Negli ultimi 6.000 anni la frequenza media degli incendi nelle aree coperte da foreste boreali è rientrata perfettamente nell’intervallo 70-200 anni. Dunque, le foreste boreali sono state un “pozzo” du anidride carbonica.
Il sistema funziona, più o meno, così: gli alberi muoiono e si decompongono, ma il carbonio di cui sono fatti resta al suolo e si accumula. Su questo materiale organico crescono nuovi alberi che sottraggono carbonio all’atmosfera. Ecco perché negli ultimi sei millenni (almeno) le foreste boreali hanno contribuito ad abbassare la concentrazione di anidride carbonica in atmosfera.
Quando, però, la frequenza degli incendi in un’area aumenta e scende sotto i settant’anni, la foresta boreale da pozzo si trasforma in fonte di carbonio. La materia organica al suolo brucia liberando carbonio e non fa in tempo a recuperare tutto quello che ha emesso.
Ebbene, sostengono Walker e colleghi, negli ultimi anni, a causa dei cambiamenti climatici, in molte zone coperte da foreste boreali gli incendi sono diventati più frequenti. La materia organica al suolo brucia con gli alberi e questo enorme riserva di carbonio sta ribaltando il suo ruolo nell’ambito del sistema clima: da pozzo, appunto, a fonte.

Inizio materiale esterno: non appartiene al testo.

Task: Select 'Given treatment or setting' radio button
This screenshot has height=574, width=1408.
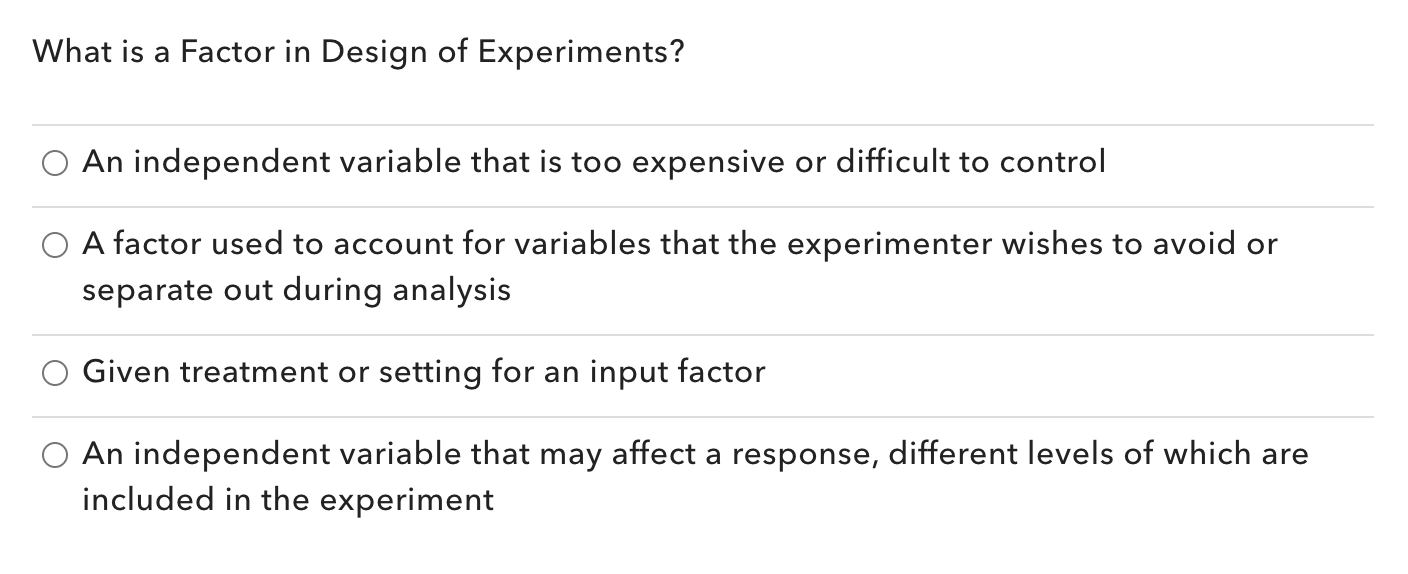Action: pyautogui.click(x=55, y=373)
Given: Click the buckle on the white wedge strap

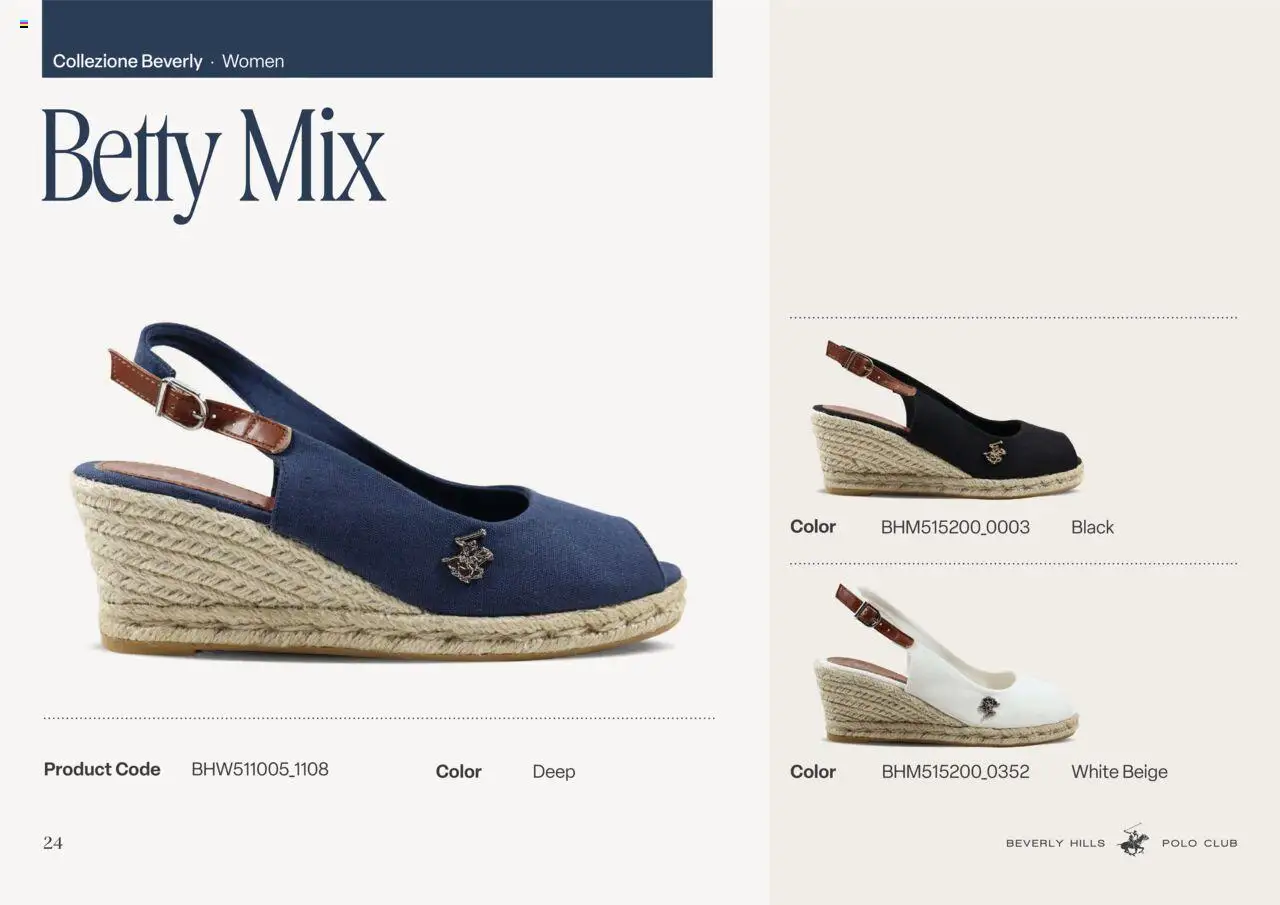Looking at the screenshot, I should (x=867, y=612).
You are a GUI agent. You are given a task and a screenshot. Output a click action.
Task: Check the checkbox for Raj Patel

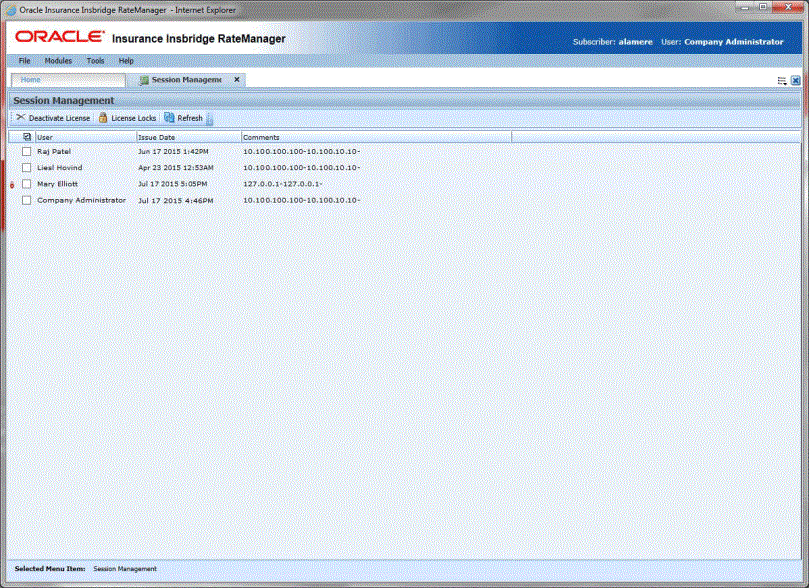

Gli esperti di scienza dei sistemi direbbero che da feedback negativo (da freno) del cambiamento del clima, la foresta boreale si sta trasformando in feedback positivo (in un acceleratore). O, se volete, la foresta boreale si sta avvitando in una spirale perversa: più cambia il clima con un aumento della temperatura media, più gli incendi aumentano di frequenza, più la foresta boreale aiuta a cambiare il clima con relativo aumento della temperatura media del pianeta.
Occorre, dunque, spezzare questo circolo vizioso, se vogliamo un futuro climatico desiderabile. Con due diverse azioni: una a scala globale, mettendo in atto nel più breve tutte le azioni per prevenire il climate change; la seconda a scala locale (sì fa per dire, perché le foreste boreali occupano aree immense), prevenendo gli incendi, intervenendo in modo rapido per spegnerli e gestendo in maniera attiva il territorio.
Non è facile, questa seconda azione. Così come non è facile la prima. Si tratta di controllare aree grandi quanto la Siberia o la parte settentrionale del Canada. Ma contenere il cambiamento del clima che noi abbiamo provocato e stiamo ancora provocando non è una passeggiata. Occorre cambiare cultura e organizzazione. Mettere a punto nuove tecnologie. Stabilire collaborazioni internazionali più strette ed efficienti.
Pur nella diversità, un’analoga attenzione andrebbe riservata alle foreste tropicali in Africa, in Sud America e anche in Asia.
Molti anni fa Michail Gorbaciov propose la costituzione della “croce verde”, una forza internazionale di pronto intervento per affrontare le emergenze ambientali. Se questa struttura fosse stata creata, oggi avremmo la possibilità di un pronto e più efficace intervento quando si verificano incendi di vaste proporzioni in Siberia quanto in Brasile e in Africa.
La “croce verde” non è stata realizzata. E ne paghiamo il conto. Forse è il caso di organizzarla.